Numpy
Numpy#
The core tool for performant numerical computing with Python
Numpy arrays#
- multi-dimensional arrays
- closed to hardware - faster
- designed for scientific computation
import numpy as np ar = np.array([1,2,3,4]) ar array([0, 1, 2, 3])
Testing the speed difference#
We will use ipthyons %timeit
Normal python array
In [12]: L = range(1000)
In [13]: %timeit [i**2 for i in L]
414 µs ± 8.6 µs per loop (mean ± std. dev. of 7 runs, 1000 loops each)
Numpy array
In numpy mathematical operations are automatically operated on each element of array
In [14]: L = np.arange(1000)
In [16]: %timeit L**2
1.57 µs ± 71.3 ns per loop (mean ± std. dev. of 7 runs, 1000000 loops each)
Getting help#
np.array?
In [3]: np.lookfor('create array')
Search results for 'create array'
---------------------------------
numpy.array
Create an array.
numpy.memmap
Create a memory-map to an array stored in a *binary* file on disk.
Import convention#
When importing numpy use
import numpy as np
Creating Arrays#
1D#
Creating
>>> a = np.array([0,1,2,3])
>>> a
array([0, 1, 2, 3])
Checking number of dimensions
>>> a.ndim
1
Checking number of deimensions
>>> a.shape
(4,)
>>> len(a)
4
2D#
Create it with an array/list oflists
>>> b = np.array([[1,2,3,4], [5,6,7,8]])
>>> b
array([[1, 2, 3, 4],
[5, 6, 7, 8]])
Checking number of dimensions
>>> b.ndim
2
Return a tuple of the shapeof an array
>>> b.shape
(2, 4)
Check number of objects in first dinmesion
>>> len(b)
2
Evenly spaced#
Use np.arange(x)
arange([start,] stop[, step,], dtype=None)
>>> a = np.arange(100000)
>>> a
array([ 0, 1, 2, ..., 99997, 99998, 99999])

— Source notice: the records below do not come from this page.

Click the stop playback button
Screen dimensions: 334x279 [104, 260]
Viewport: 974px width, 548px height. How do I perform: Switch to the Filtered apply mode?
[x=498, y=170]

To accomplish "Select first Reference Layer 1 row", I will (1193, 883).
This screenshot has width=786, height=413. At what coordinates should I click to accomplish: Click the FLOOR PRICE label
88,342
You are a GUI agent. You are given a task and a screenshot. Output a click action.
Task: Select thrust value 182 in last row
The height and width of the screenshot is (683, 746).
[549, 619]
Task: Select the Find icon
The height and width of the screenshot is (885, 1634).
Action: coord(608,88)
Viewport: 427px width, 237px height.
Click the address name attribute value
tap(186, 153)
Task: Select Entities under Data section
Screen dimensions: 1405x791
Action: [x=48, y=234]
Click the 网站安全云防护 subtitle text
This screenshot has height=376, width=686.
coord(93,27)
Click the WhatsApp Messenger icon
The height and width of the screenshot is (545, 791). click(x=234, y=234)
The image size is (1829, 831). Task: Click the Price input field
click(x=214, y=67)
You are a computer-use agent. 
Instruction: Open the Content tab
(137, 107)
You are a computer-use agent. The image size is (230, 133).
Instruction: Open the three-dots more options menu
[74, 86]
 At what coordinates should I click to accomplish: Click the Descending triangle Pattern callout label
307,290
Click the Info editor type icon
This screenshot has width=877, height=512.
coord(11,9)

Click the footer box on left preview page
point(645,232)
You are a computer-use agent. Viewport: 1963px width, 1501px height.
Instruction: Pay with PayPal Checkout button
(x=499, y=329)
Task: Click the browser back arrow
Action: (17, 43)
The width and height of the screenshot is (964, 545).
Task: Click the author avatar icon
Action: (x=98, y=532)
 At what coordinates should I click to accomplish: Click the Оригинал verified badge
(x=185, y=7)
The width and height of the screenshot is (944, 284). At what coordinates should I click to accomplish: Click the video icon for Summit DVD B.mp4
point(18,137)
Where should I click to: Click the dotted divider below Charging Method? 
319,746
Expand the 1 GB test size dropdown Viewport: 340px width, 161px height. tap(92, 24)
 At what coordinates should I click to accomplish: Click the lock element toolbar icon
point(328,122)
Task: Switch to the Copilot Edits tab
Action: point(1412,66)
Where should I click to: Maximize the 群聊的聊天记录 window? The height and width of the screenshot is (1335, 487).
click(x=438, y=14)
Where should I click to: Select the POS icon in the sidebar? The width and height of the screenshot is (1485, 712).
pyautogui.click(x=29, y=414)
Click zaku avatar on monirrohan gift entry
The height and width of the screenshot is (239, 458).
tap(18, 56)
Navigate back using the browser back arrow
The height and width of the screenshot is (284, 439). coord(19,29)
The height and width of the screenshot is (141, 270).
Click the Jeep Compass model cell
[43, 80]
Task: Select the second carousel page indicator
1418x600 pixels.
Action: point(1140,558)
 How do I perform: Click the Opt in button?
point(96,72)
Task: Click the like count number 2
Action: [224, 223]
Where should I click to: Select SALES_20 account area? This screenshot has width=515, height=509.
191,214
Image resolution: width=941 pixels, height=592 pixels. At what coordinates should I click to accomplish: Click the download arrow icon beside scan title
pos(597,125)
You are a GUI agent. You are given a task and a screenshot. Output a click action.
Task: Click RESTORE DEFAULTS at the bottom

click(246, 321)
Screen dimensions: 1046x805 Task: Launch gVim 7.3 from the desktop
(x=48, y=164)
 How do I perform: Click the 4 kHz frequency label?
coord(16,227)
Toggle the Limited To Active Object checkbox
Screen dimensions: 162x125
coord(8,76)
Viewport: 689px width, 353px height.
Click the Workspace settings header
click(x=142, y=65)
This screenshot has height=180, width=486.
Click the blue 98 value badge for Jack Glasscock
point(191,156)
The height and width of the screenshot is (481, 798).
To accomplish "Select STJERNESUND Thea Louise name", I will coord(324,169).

Number of points within a range#
linspace(start, stop, num=50, endpoint=True, retstep=False, dtype=None)
a = np.linspace(0, 1, 100)
array([ 0. , 0.01010101, 0.02020202, 0.03030303, 0.04040404, ...
Common arrays#
np.ones
ones(shape, dtype=None, order='C')
Return a new array of given shape and type, filled with ones.
np.zeros
zeros(shape, dtype=float, order='C')
Return a new array of given shape and type, filled with zeros.
np.eye
eye(N, M=None, k=0, dtype=<class 'float'>)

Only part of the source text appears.